Acts is part two of the Gospel of Luke; the two books have the same author. By Acts, chapter 2, Jesus had ascended and his followers were hanging out together in Jerusalem. Then the Holy Spirit rushed in, leaving a flame of fire above everybody and stirring up all kinds of amazement.

Suddenly the followers of Jesus had the ability to use a multitude of languages to describe the good news of his life, death and resurrection. The message spread far and wide.

This weekend’s Pentecost party is not only a celebration of Acts, chapter 2. It’s also an opportunity to rejoice in and retell the whole story of God’s Spirit.

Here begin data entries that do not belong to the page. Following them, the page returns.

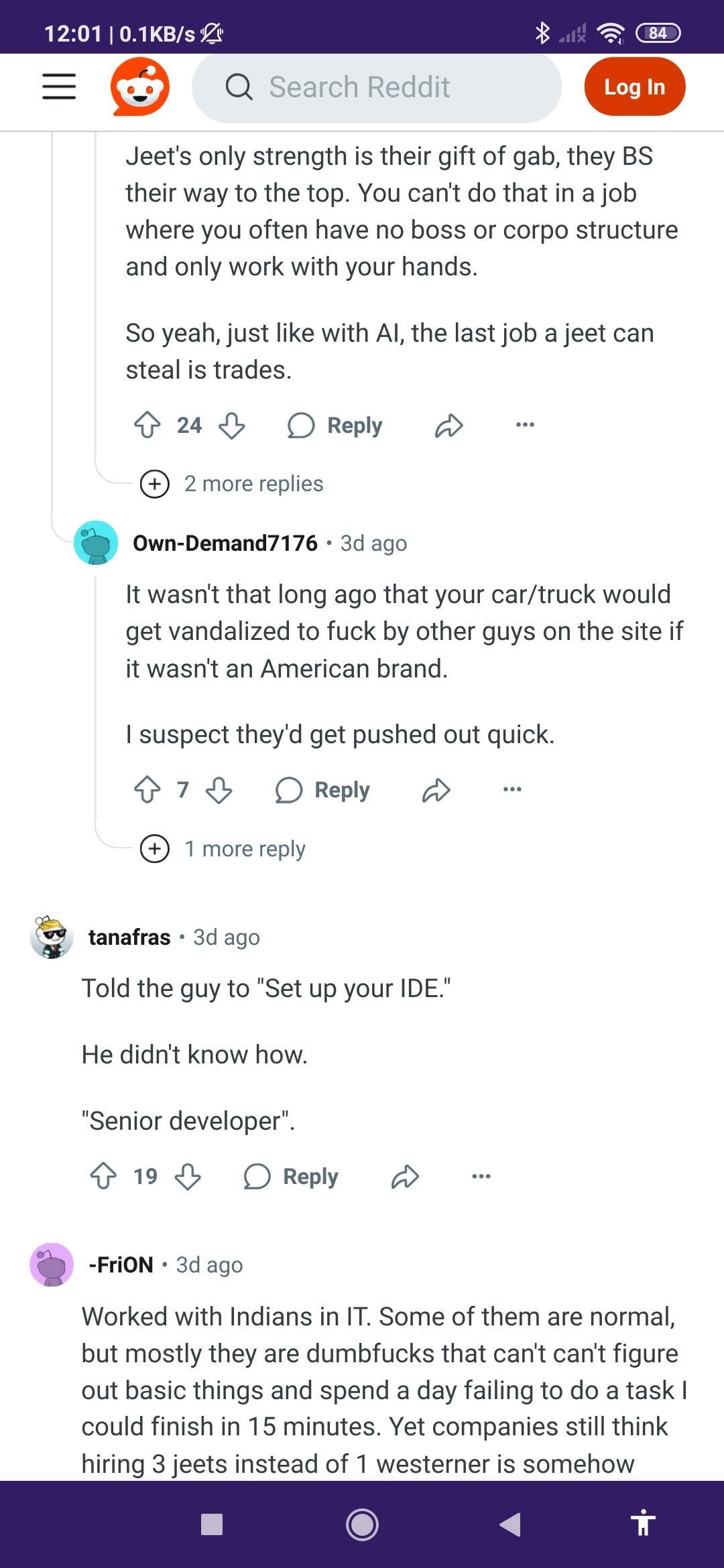
Task: Open -FriON's user profile link
Action: (x=121, y=1264)
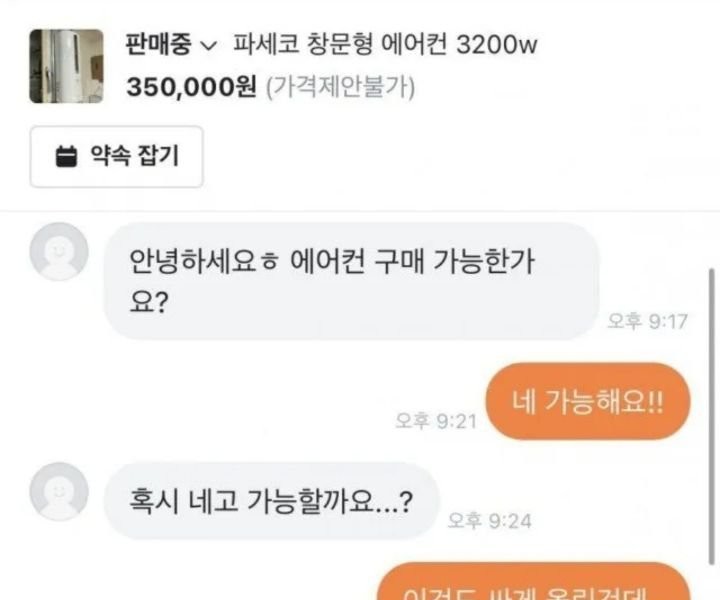Viewport: 720px width, 600px height.
Task: Click the calendar icon in 약속 잡기
Action: coord(67,157)
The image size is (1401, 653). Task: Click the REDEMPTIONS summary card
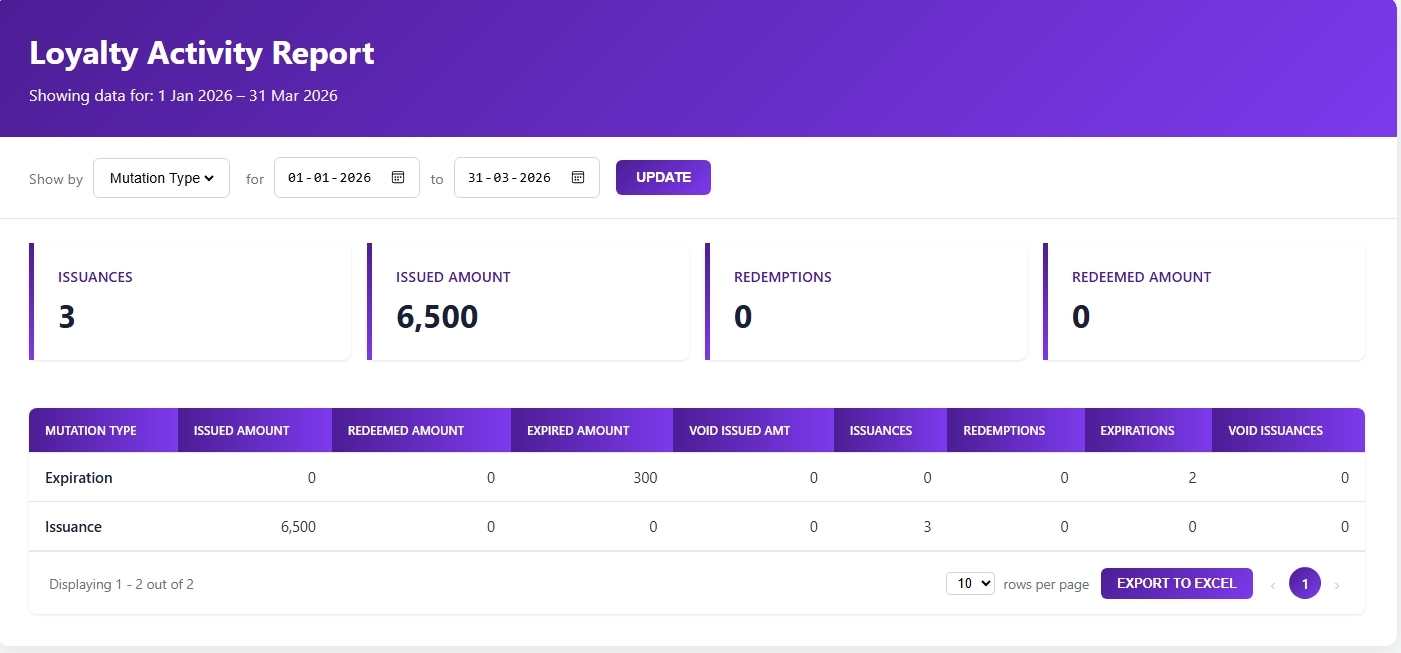(866, 300)
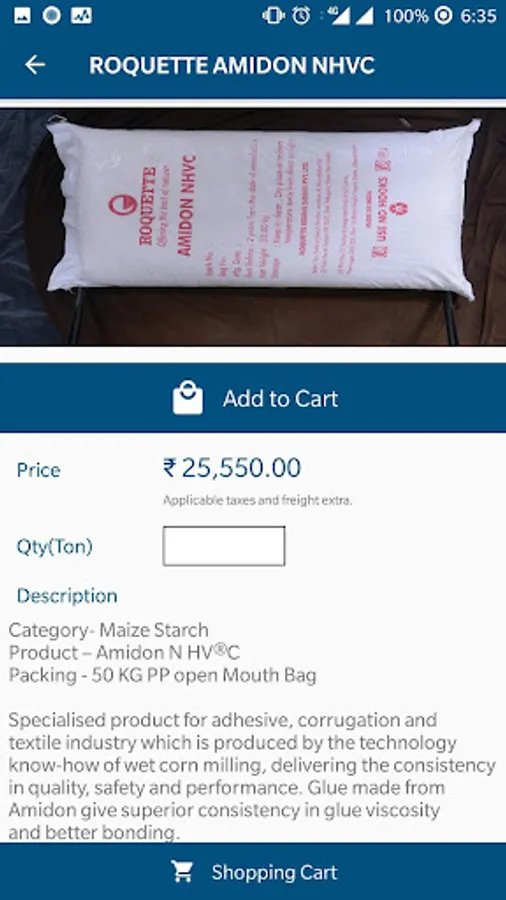Image resolution: width=506 pixels, height=900 pixels.
Task: Tap the vibrate mode status icon
Action: 273,15
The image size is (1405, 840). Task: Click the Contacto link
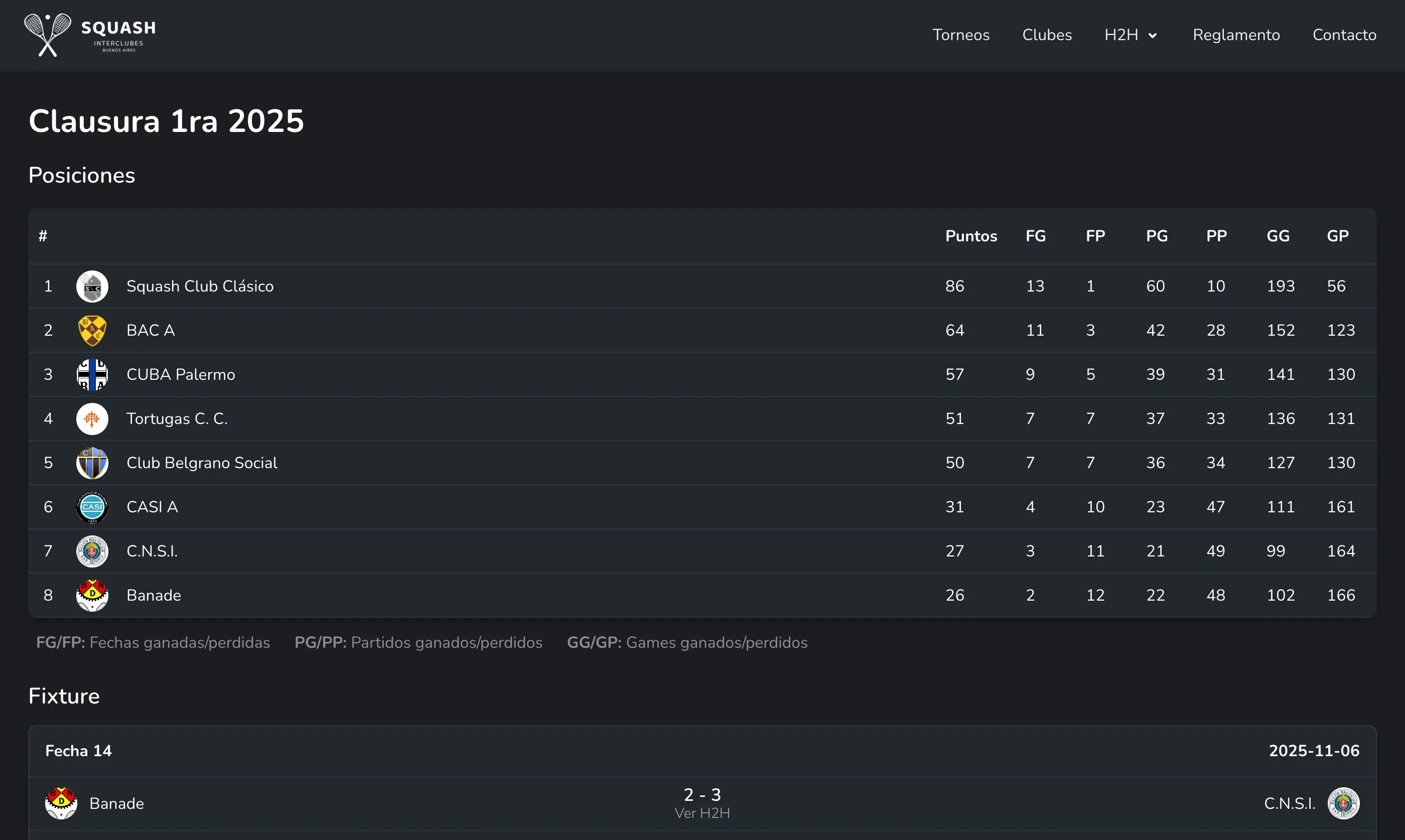pos(1344,35)
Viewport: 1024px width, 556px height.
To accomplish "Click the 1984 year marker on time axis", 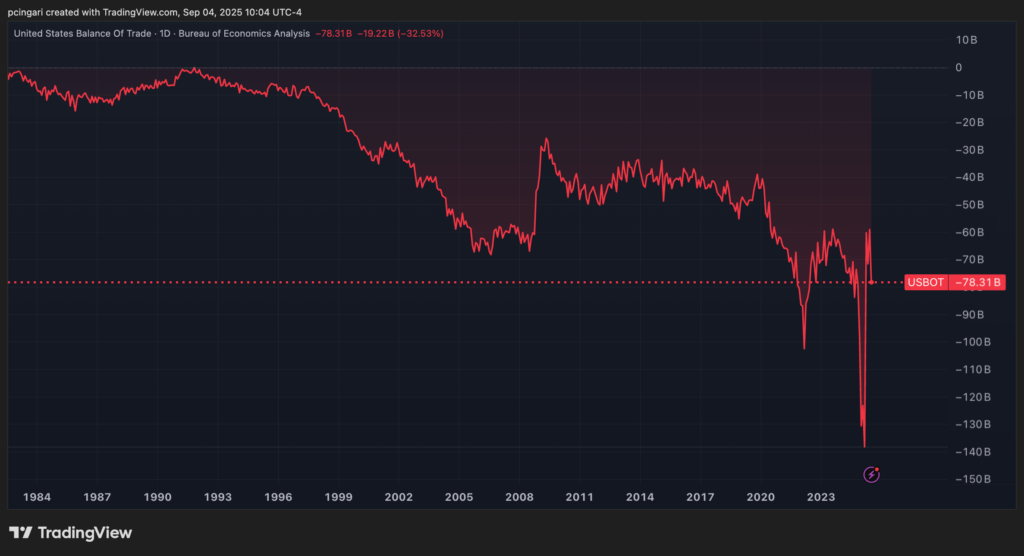I will [37, 496].
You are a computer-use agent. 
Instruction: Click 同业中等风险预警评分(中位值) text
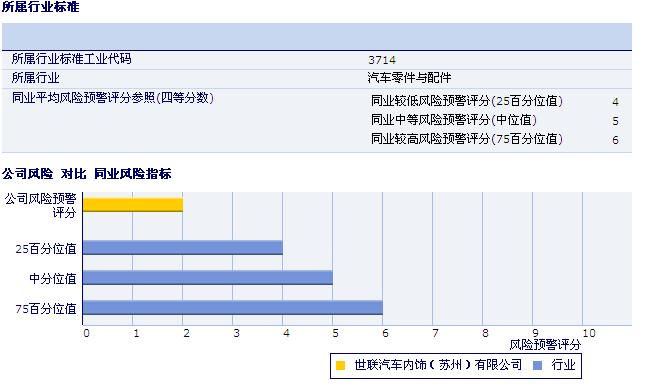454,120
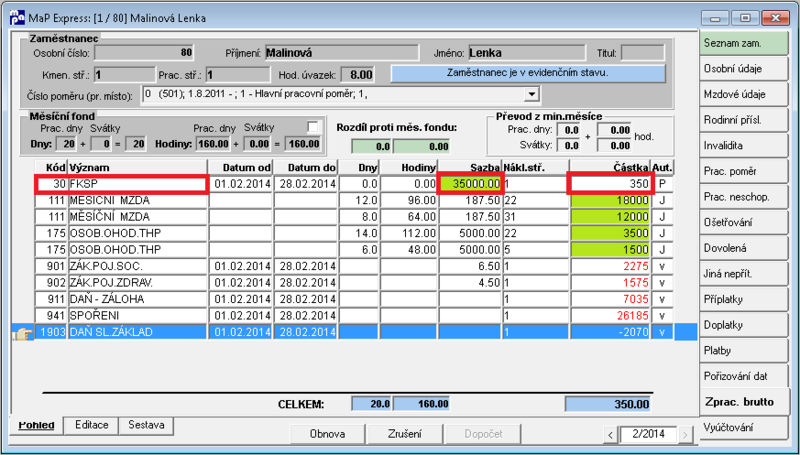Open the Mzdové údaje section
This screenshot has width=800, height=455.
pos(743,94)
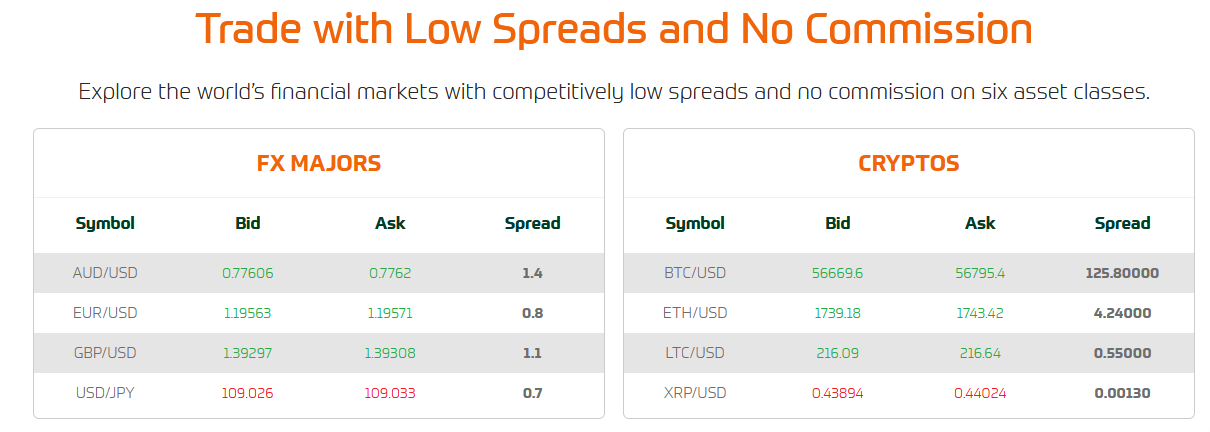Select the XRP/USD symbol
The image size is (1210, 432).
coord(695,393)
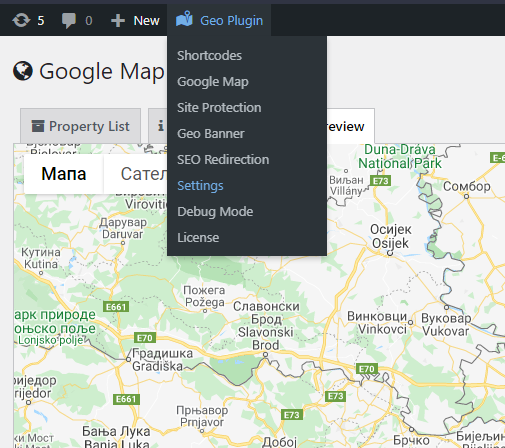Switch to the Property List tab
The height and width of the screenshot is (448, 505).
coord(80,126)
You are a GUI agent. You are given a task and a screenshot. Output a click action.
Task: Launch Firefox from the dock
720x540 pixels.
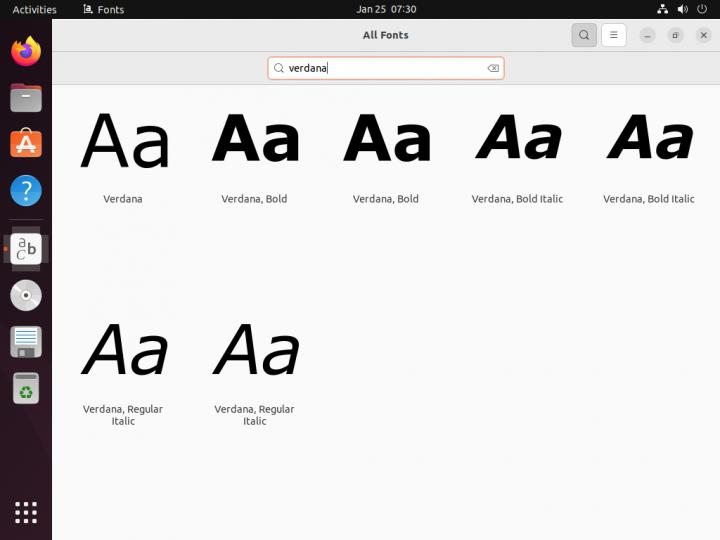pos(26,51)
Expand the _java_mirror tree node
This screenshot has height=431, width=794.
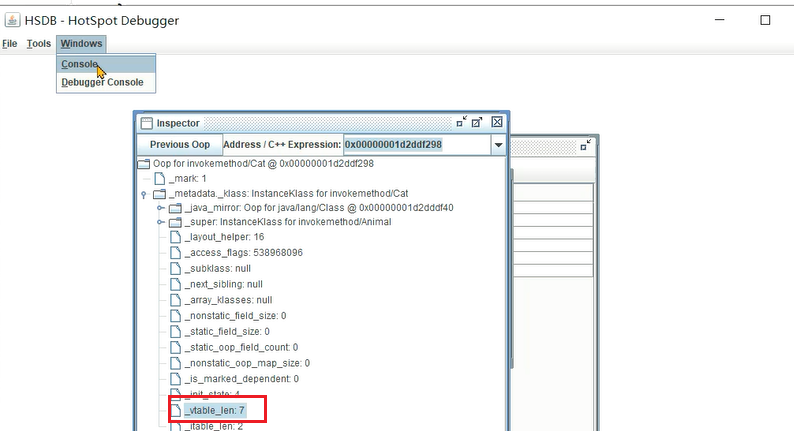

Sometimes we assume the Spirit only arrived after Jesus ascended into heaven, but there’s ample evidence in the Bible that the Spirit has been around much longer than that. Grab your Bible and turn with me to the beginning of the book. Genesis chapter 1.


Let’s read Genesis 1:1 and 1-2 together: "In the beginning God created the heavens and the earth. Now the earth was formless and empty, darkness was over the surface of the deep, and the Spirit of God was hovering over the waters" (NIV translation).

Awesome, right? The Spirit of God is woven into the Bible from its very first verses.

So, in addition to being part of the creative force behind everything, what are the Spirit’s other preferred activities? Exploring different Spirit references in the Bible is a way to celebrate Pentecost, and it also helps us become more equipped to recognize the Spirit when we encounter it in life today.

The Spirit in the Old Testament

• Isaiah 11 — God’s Spirit is the force that provides wisdom, counsel, understanding and might (some of these verses show up in the order of baptism in many Christian traditions).

Spirit in the New Testament

• John 3:8 – Jesus describes that the Spirit blows wherever it pleases.

• John 14:26 – The Spirit is a comforter and teacher.


• John 16:7 – The Spirit is an advocate who intercedes for us.

• Galatians 5:23 – The Spirit is the inspirational force behind expressions of love, joy, peace, forbearance, kindness, goodness, faithfulness, gentleness and self-control.

The Spirit has been around since the beginning. The winds have been blowing and continue to blow in our homes, workplaces, and families of faith.

This weekend, Pentecost give us a chance to celebrate the mystical, surprising nature of God’s Spirit. But the festivities need not end on Sunday. The Holy Spirit is writing new stories every day. The rejoicing continues.

Are we ready to participate and be amazed?